If that’s not an audacious claim I don’t know what is. Essentially, Paul is saying that it had been God’s plan all along to include all people in what had up until now been the special province of the Jewish people: a special, personal relationship with God as his chosen people. Yes, the Jews had come first, and would always retain their unquestioned position with respect to God; but the invitation to be included was now extended to the whole of humanity, without exception.
Many modern people of faith, Jews and Christians alike, have thought that the idea that Jesus opened up access to God to Gentiles in a way that was previously reserved for Jews was a stretch, at the very least. Isn’t it revisionist history, they ask? Isn’t it only because Jesus clearly didn’t turn out to be what the Jews expected of a messiah that the Jesus movement essentially failed as a Jewish movement and became a Gentile one?
Paul answers this question very clearly, which is why this passage deserves more attention than it usually gets. His answer is, absolutely not. This is not revisionist history, but was God’s intention from the beginning. And, in his usual bold and, yes, audacious way, Paul says that this was revealed to him, and to others, directly by the Holy Spirit (Eph. 3:5).
A lot hinges on this, really. My nine-year-old daughter, over the holidays, informed me out of nowhere, and I quote, “Dad, religion is my pet peeve.” She is currently of the belief that it is all made up. I’m proud of her – she’s thinking for herself! And again, it really can be argued that Jesus didn’t pan out as a Jewish messiah, and that the other traditions that grew up around him were, well, made up. But Paul very directly and powerfully counters this. The key idea is that what God was doing was kept partly and mysteriously hidden for a very long time. And it was brought out of hiding and revealed in its fullness when the time was right. God’s work would not be done until all people were invited to the table. Jesus’ life, death, and resurrection were the beginning of this process – the beginning of a new age. Jesus was a messiah who came, not to herald the end of time, but to make all things new.
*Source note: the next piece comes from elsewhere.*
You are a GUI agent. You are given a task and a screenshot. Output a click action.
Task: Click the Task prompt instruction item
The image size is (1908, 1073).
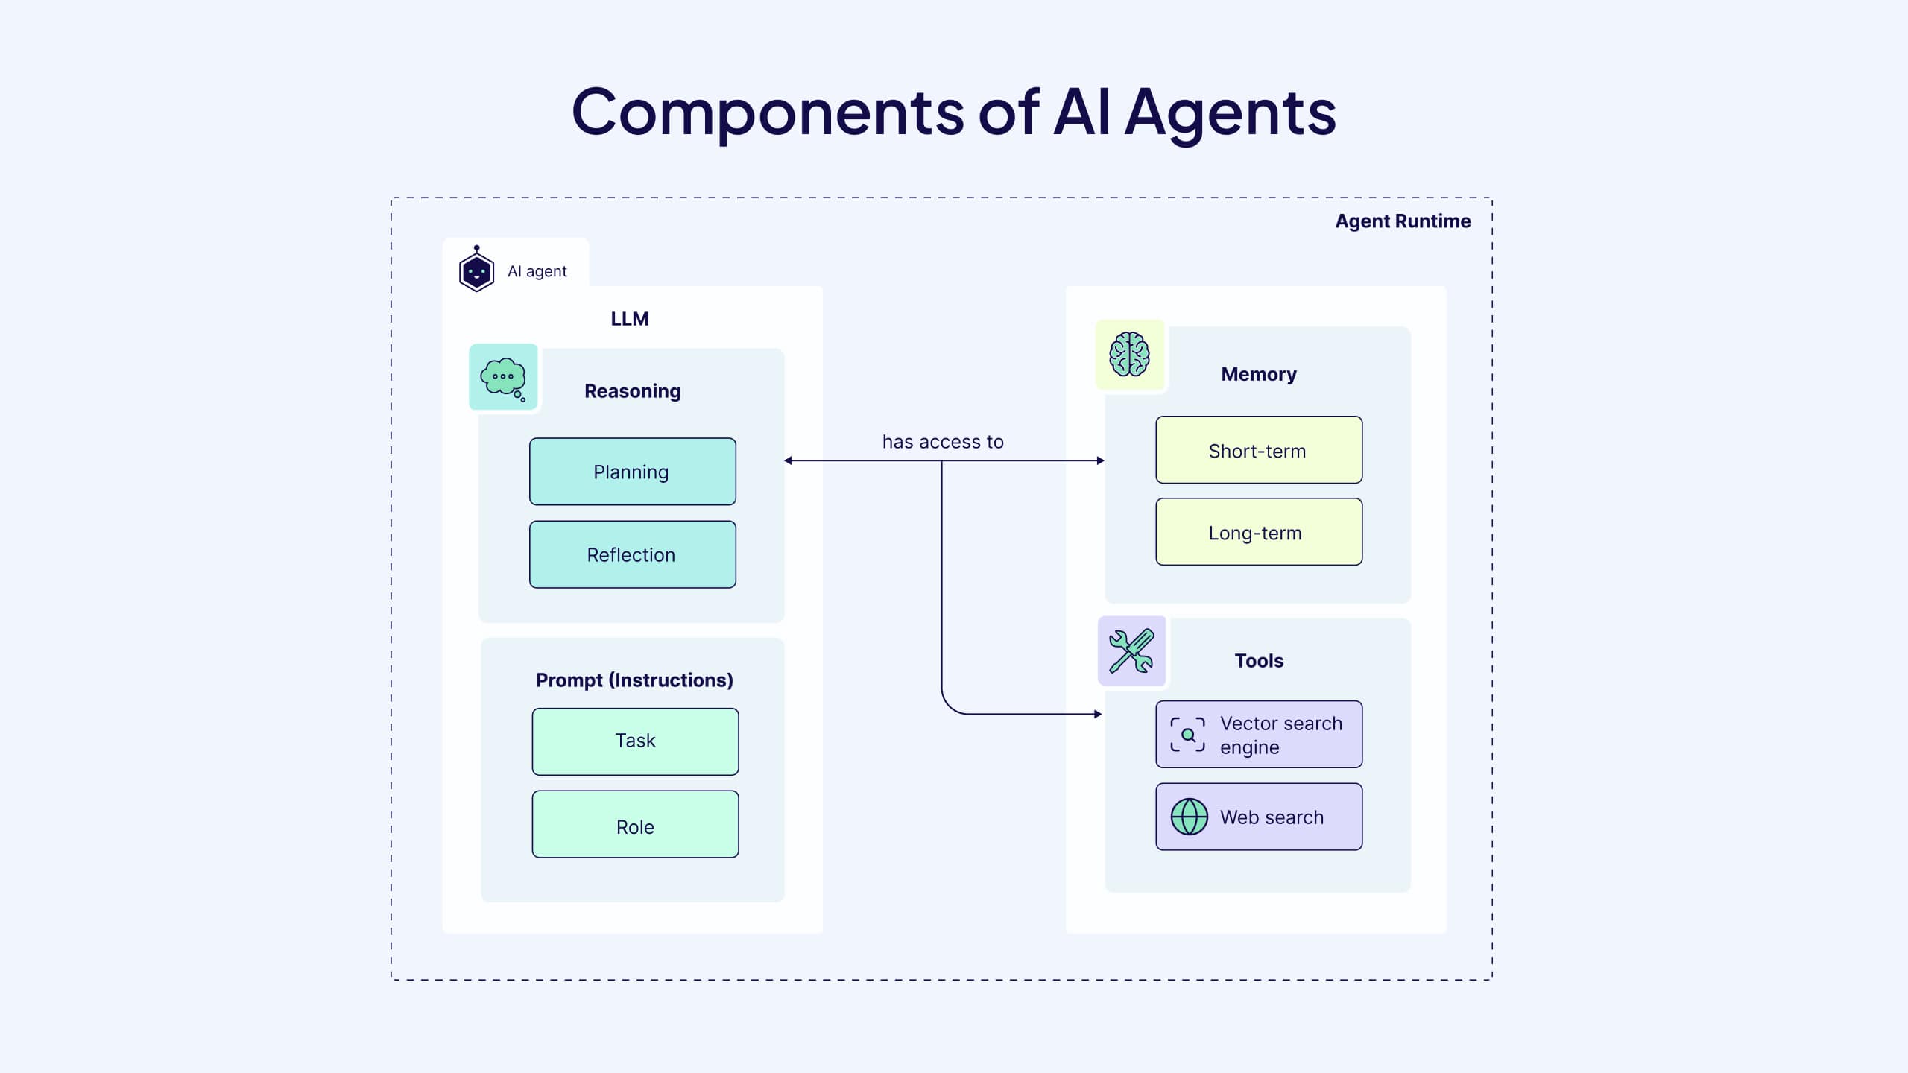634,741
Paul gives us the biblical theology on this matter, but Matthew gives us the imagery for it. Three magi – probably Zoroastrians, maybe astologers, certainly with no knowledge of the Hebrew scriptures, and quite frankly wacky figures to be showing up in a serious biblical narrative – see a star. They don’t know the scriptures, so prophecy is of no help to them. They need a natural sign – and God gives them one. And so indeed, Gentiles were included in the story of Jesus – and worshipped him – from the very beginning of his life.
What a juxtaposition of biblical texts this is. Paul, the rabbi, the theologian, steeped in the thought world and traditions of his forbears: and the Zoroastrian magi. Paul would have been horrified by them. And yet the magi illustrate the truth of what Paul says was revealed to him, in a dramatic, colorful way that feels compellingly true because it would be so very hard to make it up. Paul may not have been able to conceive of including figures like the magi, but God was, and God did.
Where do you find yourself in the texts we have explored today? And how do you think they speak to us as the Church of St. Paul’s On-The-Hill? We live in such a precarious time. There are those who say that we are simply foolish to talk about anything like the light of Christ at all. But the biblical position is always that light is juxtaposed with darkness: the visit of the magi is followed by the slaughter of the innocents. The darkness around us is to be expected; and so is our commitment to the reality that in Christ there is no darkness at all.
So again: what about you, and what about us? I like to think that three things are true. First, that this place ought to shine like that ancient star for all who are seeking a home in the Body of Christ; second, that all who come ought to find God here; and third, that we ought to be shining the light of our star wherever there is need, wherever there is suffering, wherever there is brokenness, until all are included at the banquet table that Jesus has spread. May God give us grace, this Epiphany Day and always, to shine.